Com intuito de elaborar modelo único de certificação sanitária para a importação de pescado e derivados, o Departamento de Inspeção de Produtos de Origem Animal (Dipoa) do Ministério da Agricultura, Pecuária e Abastecimento (Mapa) deu início em 2013 às tratativas junto ao Ministério da Pesca e Aquicultura (MPA).
 
O certificado entrou em vigor no dia 1° de janeiro deste ano e foi instituído por meio da Circular n° 295/2013, publicada em 10/9/2013 e divulgada pela Organização Mundial de Comércio (OMC), dando prazo para que as autoridades sanitárias dos países que exportam pescado ao Brasil pudessem se adequar.
 
Segundo o diretor substituto do Dipoa, Leandro Feijó, a necessidade de estabelecer um documento padrão surgiu com a intenção de fortalecer as atividades de verificação nas fronteiras do país.
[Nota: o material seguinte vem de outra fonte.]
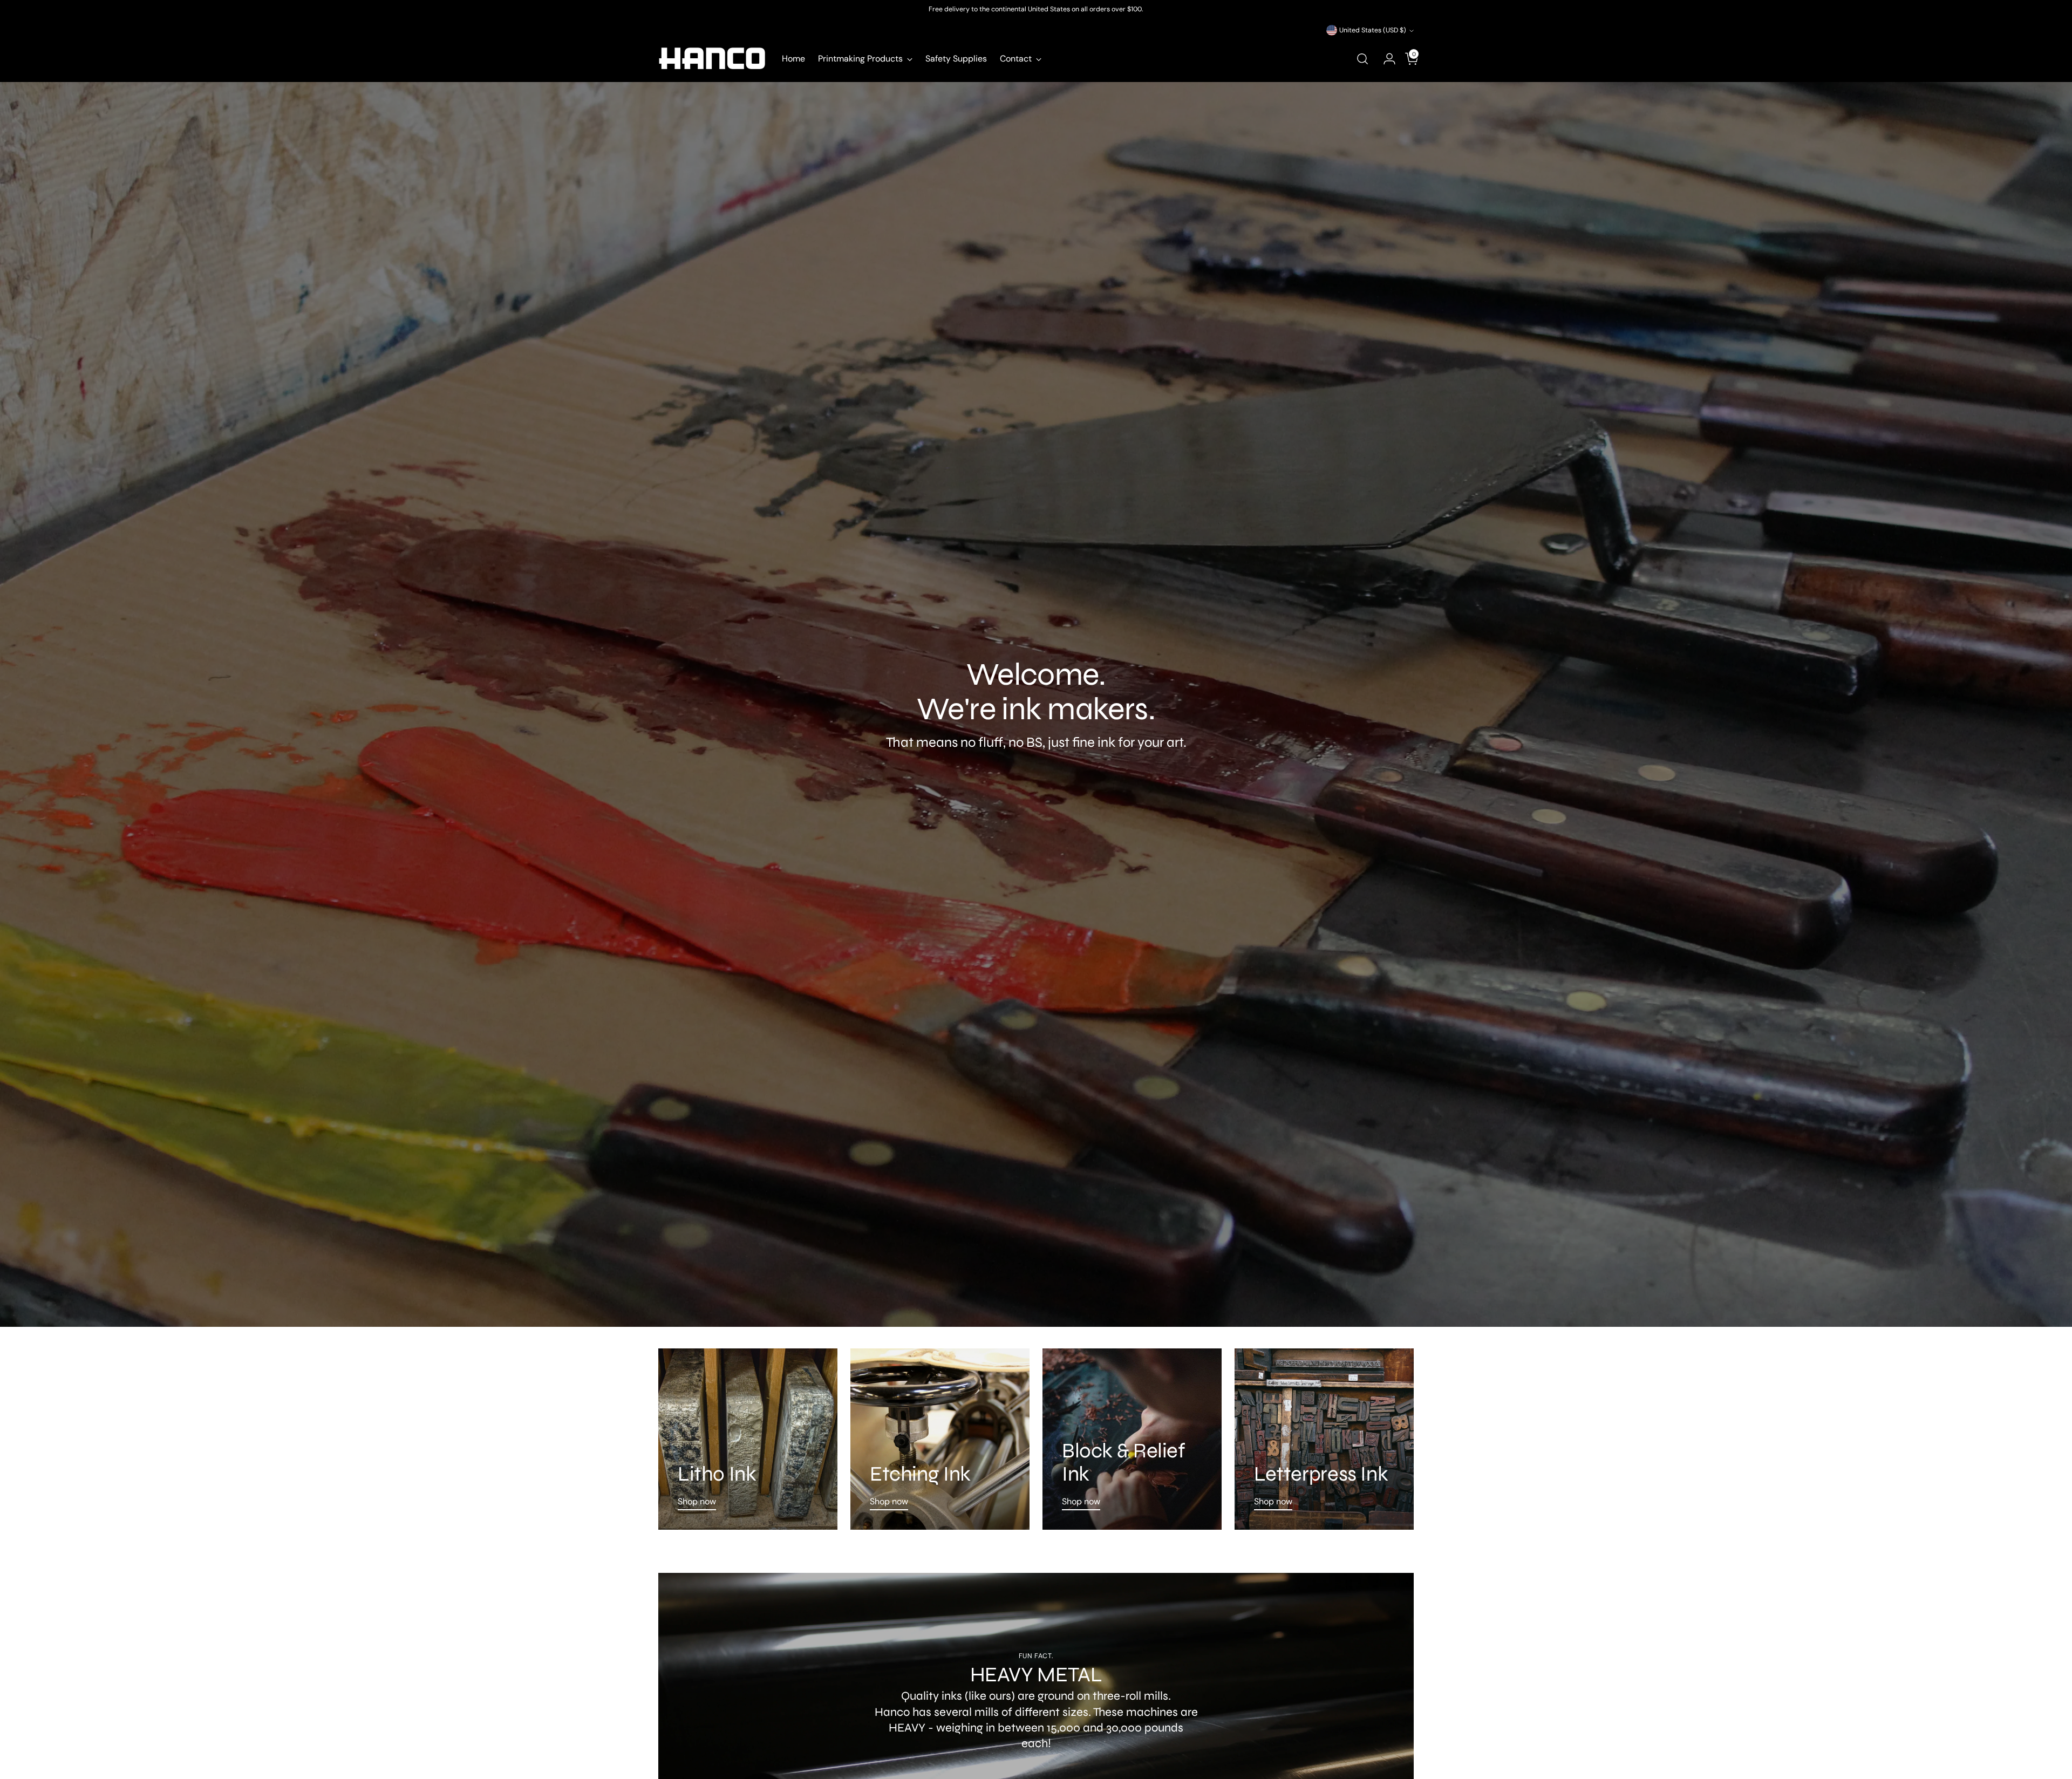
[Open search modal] (1362, 59)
Como os produtos chegavam com modelos de certificados distintos, era mais difícil a comprovação de autenticidade.
 
A partir da implantação do modelo de certificação sanitária, foram detectadas retenções de mais de 60 contêineres nos portos de Itajaí (SC) e Suape (PE), com documentos que não atendem as novas determinações reconhecidas internacionalmente. A retenção gerou mandados de segurança por parte das empresas importadoras, onde foi determinada a liberação das mercadorias em detrimento do novo modelo de certificado estabelecido.
 
O Ministério da Agricultura, juntamente com a Advocacia-Geral da União (AGU), logrou êxito em quase 100% das ações impetradas nos estados por meio de notas técnicas, esclarecendo aos advogados a necessidade do cumprimento dos requisitos sanitários que resguardam a saúde pública e animal, bem como a defesa do consumidor brasileiro. As cargas continuam retidas devendo retornar aos países de origem, principalmente os asiáticos.
 
“O objetivo da implantação do modelo único do certificado é estabelecer os requisitos sanitários com base no Codex Alimentarius. A OMC é o órgão responsável pela divulgação deste modelo e dá conhecimento aos diversos países que exportam pescado e seus produtos ao Brasil”, afirma Feijó.
 
Os requisitos que se destacam no novo modelo de certificado sanitário vão ao encontro da proteção ao consumidor, do pleito das indústrias, associações e sindicatos pesqueiros. Dentre eles, deve ser comprovado que o pescado e derivados não sofreram a adição de fosfatos ou similares antes do congelamento do produto. Além disso, é necessária a declaração do peso líquido do pescado congelado na rotulagem, quando glaciado foi obtida descontando-se o peso da embalagem e do gelo de glaciamento.
 
Saiba Mais:
 
Codex Alimentarius
É um fórum internacional de normatização do comércio de alimentos estabelecido pela Organização das Nações Unidas (ONU). Criado em 1963, tem a finalidade de proteger a saúde dos consumidores e assegurar práticas equitativas no comércio regional e internacional de alimentos.
 
Certificado Sanitário
 
Elemento mais importante na chegada de um produto de origem animal importado, pois comprova que a autoridade sanitária do país exportador está declarando e comprometendo que todos os itens nele descritos são verdadeiros.
 
Fosfato
 
A adição de fosfato ou similares é proibido pela Agência Nacional de Vigilância Sanitária (Anvisa) no Brasil e no Mercado Comum do Sul (Mercosul), onde seu uso proporciona a absorção de água pela musculatura do pescado.
 
Glaciamento
 
Camada de gelo que evita a desidratação e queima do frio no pescado, ou seja, proteção direta ao consumidor brasileiro contra a fraude de adição de água no produto.